Now, having heard this, and try as we might, every time we were able to peer into the garage all we were ever able to see (in our kid state of consciousness) was just plain junk - flapdoodle and green paint (the color of the Dockweller house and garage). Although once, when some warm late-day sunlight slanted through a window (and the boards stacked against it) and illuminated the air in the garage with random shafts of light, I thought I saw Daffy Duck flapping around in there, but alas, it was never conclusively confirmed. When queried about the discrepancy between our vision and Mr. Dockweller’s, most neighborhood adults either "didn’t want to talk about it", or answered with the standard adult-kid blow-off, "you wouldn’t understand."
And guess what? They were right. Not only wouldn’t we understand, we couldn’t possibly understand - we simply didn’t know enough to understand. It’s taken me the better part of a lifetime of experience and learning to understand and appreciate what was going on in that garage. And now I know (or at least have a good idea about it) because I wanted to know. Curiosity may have killed the cat, but, thank God, I’m not a cat, because the desire to know and find out has taken me down many an interesting and challenging road that I would have never followed without it. I’ll admit that I have a few bruises, but nothing life-threatening.
As for Mr. Dockweller’s altered-state-of-consciousness, isn’t admitting to yourself that there’s much to learn that you don’t already know an altered state of consciousness? The next time you encounter a photograph that challenges your understanding, spend some time with it, forget what you already know, and really look. To paraphrase Henri Cartier-Bresson, "People don’t look enough. They think. It’s not the same thing", or, as Albert Einstein said, "Imagination is more important than knowledge."
When asked, "How can I improve my photography/take better pictures?", my advice is always the same - look, really look, at as much of the photography of others as you can, especially that which challenges your expectations and confounds your conventions. Discover/learn how to see through their eyes. Try to hear what they are saying, not just see what they are showing. Strive for empathy.
You may never come to savor or appreciate all the photography that you see, but you will learn from it. And, just like the rest of life, you will get out of it in direct proportion to what you put into it. Always remember, just like Mr. Dockweller’s garage with its flapdoodle and green paint, with an open and inquiring mind, things are not always as they seem to be.
PostScript - In this article I have taken a few creative liberties with my childhood experiences and memories, but the gist of it all is quite accurate. Credit for inspiration must also be given to an article read long ago (30 years ago?) entitled A Helicopter is Not a Milk Cow and That’s a Fact - at least that ‘s what I remember it as. Unfortunately, my memory can no longer serve up the name of the publication which, I believe, has long since ceased to be.
In the past, I have written extensively regarding the ability of a picture to illustrate and illuminate by means of the visual referent and the (implied) meaning to be had/found in a picture. IMO, good pictures are those which manage to convey both, presenting a viewer with both something to see and something to think about and, perchance, to feel.
Re: the illustrated - In some pictures, the something-to-see (the illustrated) is usually rather obvious. It comes in the form of the actual visual reference to the real world which the picture depicts, aka: the referent. The referent is very often a spectacular rendition of a familiar / spectacular subject and a viewer's reaction to it is most often both immediate and visceral.

Written task 1
In the essay about Mr. Dockweller's garage, what color were the Dockweller house and garage painted?
The text and the records below it were taken from separate, unrelated sources.

Entries
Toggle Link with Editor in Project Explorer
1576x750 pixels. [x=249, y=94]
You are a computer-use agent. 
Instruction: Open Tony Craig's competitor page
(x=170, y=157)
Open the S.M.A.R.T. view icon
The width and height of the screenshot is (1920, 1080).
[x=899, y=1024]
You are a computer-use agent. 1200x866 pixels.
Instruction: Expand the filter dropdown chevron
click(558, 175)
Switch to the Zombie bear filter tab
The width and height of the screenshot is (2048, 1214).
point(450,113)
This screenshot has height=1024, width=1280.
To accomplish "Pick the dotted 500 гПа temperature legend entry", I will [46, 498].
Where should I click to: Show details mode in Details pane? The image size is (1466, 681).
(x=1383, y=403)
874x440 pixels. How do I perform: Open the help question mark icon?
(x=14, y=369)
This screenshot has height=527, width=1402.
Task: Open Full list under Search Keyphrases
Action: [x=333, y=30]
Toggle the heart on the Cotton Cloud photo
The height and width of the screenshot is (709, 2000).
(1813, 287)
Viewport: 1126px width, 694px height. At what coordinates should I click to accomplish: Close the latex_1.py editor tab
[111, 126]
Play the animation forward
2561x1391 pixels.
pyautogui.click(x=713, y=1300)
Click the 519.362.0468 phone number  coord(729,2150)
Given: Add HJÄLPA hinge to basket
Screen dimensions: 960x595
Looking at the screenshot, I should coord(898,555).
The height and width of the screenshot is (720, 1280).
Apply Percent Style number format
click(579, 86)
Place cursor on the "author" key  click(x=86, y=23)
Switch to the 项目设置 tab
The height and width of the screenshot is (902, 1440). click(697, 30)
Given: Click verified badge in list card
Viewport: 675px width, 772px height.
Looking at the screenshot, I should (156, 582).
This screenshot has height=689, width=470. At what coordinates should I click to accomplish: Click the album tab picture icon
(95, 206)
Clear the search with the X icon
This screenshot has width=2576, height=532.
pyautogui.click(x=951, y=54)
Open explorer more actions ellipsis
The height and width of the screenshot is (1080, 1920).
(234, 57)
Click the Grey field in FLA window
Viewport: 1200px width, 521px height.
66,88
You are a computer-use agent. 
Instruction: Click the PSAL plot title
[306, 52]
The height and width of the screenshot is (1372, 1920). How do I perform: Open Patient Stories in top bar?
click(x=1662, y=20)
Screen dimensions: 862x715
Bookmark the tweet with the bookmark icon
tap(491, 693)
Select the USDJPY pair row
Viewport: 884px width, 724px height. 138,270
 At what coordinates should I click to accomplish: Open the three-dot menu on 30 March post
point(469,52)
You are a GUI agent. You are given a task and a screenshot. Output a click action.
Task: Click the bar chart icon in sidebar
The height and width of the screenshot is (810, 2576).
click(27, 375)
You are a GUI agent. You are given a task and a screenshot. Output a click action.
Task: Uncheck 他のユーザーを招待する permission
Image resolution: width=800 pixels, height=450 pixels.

Written task 2
Show each line of the records that contains the string "coordinates".

Full output 1
Green.

Full output 2
Viewport: 1126px width, 694px height. At what coordinates should I click to accomplish: Close the latex_1.py editor tab
This screenshot has height=689, width=470. At what coordinates should I click to accomplish: Click the album tab picture icon
 At what coordinates should I click to accomplish: Open the three-dot menu on 30 March post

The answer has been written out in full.